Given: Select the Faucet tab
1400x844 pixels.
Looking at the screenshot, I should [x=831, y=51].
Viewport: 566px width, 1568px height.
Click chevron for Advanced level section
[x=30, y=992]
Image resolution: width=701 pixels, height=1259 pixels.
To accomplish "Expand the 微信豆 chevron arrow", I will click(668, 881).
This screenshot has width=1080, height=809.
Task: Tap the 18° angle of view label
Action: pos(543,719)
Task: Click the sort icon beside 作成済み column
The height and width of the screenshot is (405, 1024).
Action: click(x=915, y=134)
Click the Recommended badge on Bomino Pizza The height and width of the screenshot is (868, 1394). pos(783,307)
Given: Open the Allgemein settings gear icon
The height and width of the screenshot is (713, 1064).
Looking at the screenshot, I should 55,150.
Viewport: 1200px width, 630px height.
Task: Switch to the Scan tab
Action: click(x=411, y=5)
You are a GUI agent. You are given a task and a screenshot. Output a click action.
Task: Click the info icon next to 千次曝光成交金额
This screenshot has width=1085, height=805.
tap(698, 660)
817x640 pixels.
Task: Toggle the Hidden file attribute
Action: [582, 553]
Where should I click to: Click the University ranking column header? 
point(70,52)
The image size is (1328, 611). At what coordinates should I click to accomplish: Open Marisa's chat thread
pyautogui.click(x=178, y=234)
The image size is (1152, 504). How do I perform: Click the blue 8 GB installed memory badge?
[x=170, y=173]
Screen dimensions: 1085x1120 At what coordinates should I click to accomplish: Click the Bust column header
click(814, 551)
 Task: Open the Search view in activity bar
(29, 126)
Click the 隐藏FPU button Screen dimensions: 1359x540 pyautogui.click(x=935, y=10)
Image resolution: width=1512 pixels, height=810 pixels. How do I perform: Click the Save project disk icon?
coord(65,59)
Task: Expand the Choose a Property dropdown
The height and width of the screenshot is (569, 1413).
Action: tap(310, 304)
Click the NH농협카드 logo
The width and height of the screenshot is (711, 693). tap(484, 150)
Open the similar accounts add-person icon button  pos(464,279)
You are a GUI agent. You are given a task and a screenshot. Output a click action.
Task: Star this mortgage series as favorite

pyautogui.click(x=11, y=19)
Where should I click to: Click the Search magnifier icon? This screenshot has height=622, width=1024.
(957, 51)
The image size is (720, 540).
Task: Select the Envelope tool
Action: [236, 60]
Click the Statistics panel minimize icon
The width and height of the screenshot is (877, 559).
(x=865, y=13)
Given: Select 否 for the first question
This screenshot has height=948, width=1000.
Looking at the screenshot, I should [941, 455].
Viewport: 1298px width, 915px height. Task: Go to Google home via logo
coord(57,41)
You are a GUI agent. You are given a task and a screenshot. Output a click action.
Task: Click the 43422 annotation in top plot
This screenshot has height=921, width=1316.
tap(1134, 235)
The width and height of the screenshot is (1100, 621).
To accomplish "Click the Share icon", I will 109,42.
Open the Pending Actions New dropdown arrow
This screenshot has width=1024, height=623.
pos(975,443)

================

▶ **Task goal**: Retype all of the entries precisely as they are.

▶ **Solution for this task**:
Given: Select the Faucet tab
1400x844 pixels.
Looking at the screenshot, I should [x=831, y=51].
Viewport: 566px width, 1568px height.
Click chevron for Advanced level section
[x=30, y=992]
Image resolution: width=701 pixels, height=1259 pixels.
To accomplish "Expand the 微信豆 chevron arrow", I will click(668, 881).
This screenshot has width=1080, height=809.
Task: Tap the 18° angle of view label
Action: pos(543,719)
Task: Click the sort icon beside 作成済み column
The height and width of the screenshot is (405, 1024).
Action: click(x=915, y=134)
Click the Recommended badge on Bomino Pizza The height and width of the screenshot is (868, 1394). pos(783,307)
Given: Open the Allgemein settings gear icon
The height and width of the screenshot is (713, 1064).
Looking at the screenshot, I should 55,150.
Viewport: 1200px width, 630px height.
Task: Switch to the Scan tab
Action: click(x=411, y=5)
You are a GUI agent. You are given a task and a screenshot. Output a click action.
Task: Click the info icon next to 千次曝光成交金额
This screenshot has width=1085, height=805.
tap(698, 660)
817x640 pixels.
Task: Toggle the Hidden file attribute
Action: [582, 553]
Where should I click to: Click the University ranking column header? 
point(70,52)
The image size is (1328, 611). At what coordinates should I click to accomplish: Open Marisa's chat thread
pyautogui.click(x=178, y=234)
The image size is (1152, 504). How do I perform: Click the blue 8 GB installed memory badge?
[x=170, y=173]
Screen dimensions: 1085x1120 At what coordinates should I click to accomplish: Click the Bust column header
click(814, 551)
 Task: Open the Search view in activity bar
(29, 126)
Click the 隐藏FPU button Screen dimensions: 1359x540 pyautogui.click(x=935, y=10)
Image resolution: width=1512 pixels, height=810 pixels. How do I perform: Click the Save project disk icon?
coord(65,59)
Task: Expand the Choose a Property dropdown
The height and width of the screenshot is (569, 1413).
Action: tap(310, 304)
Click the NH농협카드 logo
The width and height of the screenshot is (711, 693). tap(484, 150)
Open the similar accounts add-person icon button  pos(464,279)
You are a GUI agent. You are given a task and a screenshot. Output a click action.
Task: Star this mortgage series as favorite

pyautogui.click(x=11, y=19)
Where should I click to: Click the Search magnifier icon? This screenshot has height=622, width=1024.
(957, 51)
The image size is (720, 540).
Task: Select the Envelope tool
Action: [236, 60]
Click the Statistics panel minimize icon
The width and height of the screenshot is (877, 559).
(x=865, y=13)
Given: Select 否 for the first question
This screenshot has height=948, width=1000.
Looking at the screenshot, I should [941, 455].
Viewport: 1298px width, 915px height. Task: Go to Google home via logo
coord(57,41)
You are a GUI agent. You are given a task and a screenshot. Output a click action.
Task: Click the 43422 annotation in top plot
This screenshot has height=921, width=1316.
tap(1134, 235)
The width and height of the screenshot is (1100, 621).
To accomplish "Click the Share icon", I will 109,42.
Open the Pending Actions New dropdown arrow
This screenshot has width=1024, height=623.
pos(975,443)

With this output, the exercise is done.